Estratto
Secondo  studiosi dell’arte,  si pensa che gli affreschi siano stati avviati  poco dopo la fondazione dell’edificio, nella zona absidale, e successivamente furono estesi  alle altre pareti.

L’abate Desiderio – futuro papa con il nome di Vittore III - aveva fatto ricostruire completamente l’Abbazia di Montecassino, nel 1071, ornandola di preziosi affreschi e mosaici. Egli fece venire da Bisanzio alcuni artisti bizantini, in particolare mosaicisti, poiché, si legge nella Cronica Monasterii Casinensis, da troppi anni, “ i maestri latini avevano tralasciato la pratica di tali arti “.

Questi artisti  influenzarono, con il loro stile e la loro scuola, anche le botteghe di artisti locali. Costoro, chiamati ad affrescare le pareti di S. Michele Arcangelo, dallo stesso Desiderio, si ispirarono a quei  modelli bizantini presenti all’epoca a Montecassino.

Breve esercizio A
Rispondi in base all'estratto alle seguenti domande, una per riga:
(i) In quale zona dell'edificio si pensa che siano stati avviati gli affreschi?
(ii) In che anno l'abate Desiderio fece ricostruire l'Abbazia di Montecassino?
(iii) Da dove fece venire gli artisti bizantini?
Breve esercizio B
Nei record, considera il tratto che va dall'inizio fino alla riga che contiene "[Advertisement] (128, 1408)", estremi inclusi. Riscrivi soltanto quelle righe, richieste comprese, sommando -142 a ogni numero delle coordinate.

Materiale fornito
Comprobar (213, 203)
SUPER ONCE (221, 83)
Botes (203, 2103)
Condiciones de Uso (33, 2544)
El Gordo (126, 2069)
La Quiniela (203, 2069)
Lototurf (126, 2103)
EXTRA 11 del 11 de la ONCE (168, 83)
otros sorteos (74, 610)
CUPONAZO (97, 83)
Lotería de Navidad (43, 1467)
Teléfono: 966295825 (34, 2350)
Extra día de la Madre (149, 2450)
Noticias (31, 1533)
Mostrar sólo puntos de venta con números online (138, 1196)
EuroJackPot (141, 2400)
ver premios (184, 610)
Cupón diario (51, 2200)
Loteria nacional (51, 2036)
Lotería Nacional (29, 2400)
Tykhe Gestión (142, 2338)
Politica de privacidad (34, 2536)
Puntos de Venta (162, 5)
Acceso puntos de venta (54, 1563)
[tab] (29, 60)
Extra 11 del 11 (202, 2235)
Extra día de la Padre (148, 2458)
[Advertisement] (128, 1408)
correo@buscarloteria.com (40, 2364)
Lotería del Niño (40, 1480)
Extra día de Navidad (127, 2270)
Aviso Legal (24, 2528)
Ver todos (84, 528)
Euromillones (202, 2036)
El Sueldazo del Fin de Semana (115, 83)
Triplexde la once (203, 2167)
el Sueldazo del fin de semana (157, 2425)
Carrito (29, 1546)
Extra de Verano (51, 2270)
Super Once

Risultato del compito A
(i) Nella zona absidale.
(ii) Nel 1071.
(iii) Da Bisanzio.

Risultato del compito B
Comprobar (71, 61)
SUPER ONCE (79, -59)
Botes (61, 1961)
Condiciones de Uso (-109, 2402)
El Gordo (-16, 1927)
La Quiniela (61, 1927)
Lototurf (-16, 1961)
EXTRA 11 del 11 de la ONCE (26, -59)
otros sorteos (-68, 468)
CUPONAZO (-45, -59)
Lotería de Navidad (-99, 1325)
Teléfono: 966295825 (-108, 2208)
Extra día de la Madre (7, 2308)
Noticias (-111, 1391)
Mostrar sólo puntos de venta con números online (-4, 1054)
EuroJackPot (-1, 2258)
ver premios (42, 468)
Cupón diario (-91, 2058)
Loteria nacional (-91, 1894)
Lotería Nacional (-113, 2258)
Tykhe Gestión (0, 2196)
Politica de privacidad (-108, 2394)
Puntos de Venta (20, -137)
Acceso puntos de venta (-88, 1421)
[tab] (-113, -82)
Extra 11 del 11 (60, 2093)
Extra día de la Padre (6, 2316)
[Advertisement] (-14, 1266)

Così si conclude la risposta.